Exercise brief =>
From the passage on proteogenomics, return the text between "As Fig.1 shown, in" and "in proteogenomics. (Nesvizhskii, 2014)", inclusive, copied word for word.

Text for analysis =>
The concept of proteogenomics. Fig.1 The concept of proteogenomics. (Nesvizhskii, 2014)

As Fig.1 shown, in a proteogenomic approach, novel peptides are identified by searching MS/MS spectra against customized protein sequence databases containing predicted novel protein sequences and sequence variants. These databases are generated using genomic and transcriptomic sequence information.

Type of peptides identified in proteogenomics. Fig.2 Type of peptides identified in proteogenomics. (Nesvizhskii, 2014)

The main idea behind the proteogenomic approach is to identify peptides by comparing MS/MS data to protein databases that contain predicted protein sequences. Type of peptides identified in proteogenomics can be classified as intergenic or intragenic. Intergenic peptides map to regions located between annotated gene models, whereas intragenic peptides map to genomic regions contained within or in close proximity to an annotated gene model. The protein database is generated in a variety of ways through the utilization of genomic and transcriptomic data. Below are some of the ways in which protein databases are generated:

Generation of Customized Protein Sequence Databases

  1. Six-frame translation of the genome
  2. Ab initio gene prediction
  3. Expressed sequence tag (EST) data
  4. Annotated RNA transcripts.
  5. RNA-seq data
  6. Variant sequences
  7. Other specialized databases such as ECgene database, the database, the noncoding RNA sequence database.

Considerations for Peptide Identification Using Customized Protein Databases

  1. Balance between the completeness of the database and its size.
  2. Strategies for improving the sensitivity of peptide identification.
  3. Accurate statistical assessment of the identification confidence for different classes of peptides.
  4. Class-specific analysis and false discovery rates (FDR) estimation.

Information =>

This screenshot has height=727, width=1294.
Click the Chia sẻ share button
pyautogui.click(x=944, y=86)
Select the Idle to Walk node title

...

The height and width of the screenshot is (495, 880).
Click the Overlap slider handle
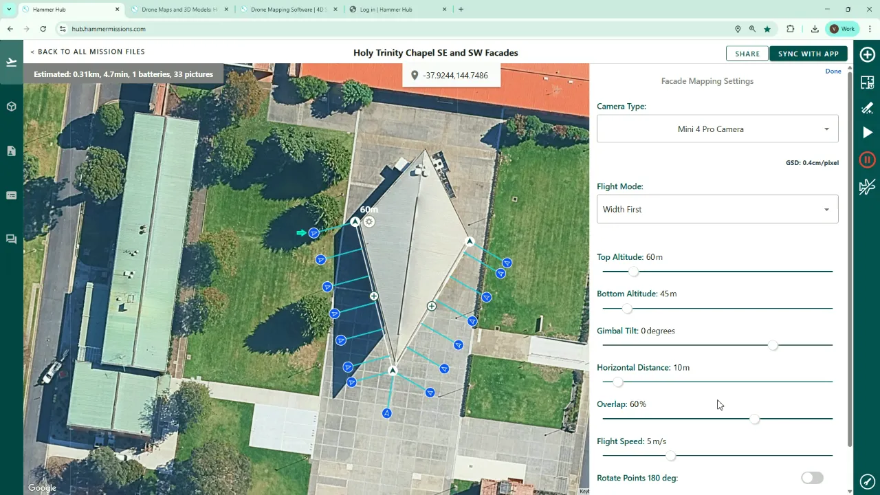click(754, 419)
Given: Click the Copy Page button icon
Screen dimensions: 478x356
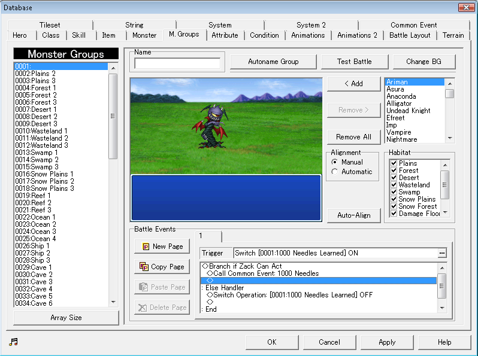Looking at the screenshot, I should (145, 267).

---

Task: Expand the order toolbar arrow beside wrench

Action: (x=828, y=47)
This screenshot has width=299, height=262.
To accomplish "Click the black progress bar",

Output of the exercise =>
As Fig.1 shown, in a proteogenomic approach, novel peptides are identified by searching MS/MS spectra against customized protein sequence databases containing predicted novel protein sequences and sequence variants. These databases are generated using genomic and transcriptomic sequence information.

Type of peptides identified in proteogenomics. Fig.2 Type of peptides identified in proteogenomics. (Nesvizhskii, 2014)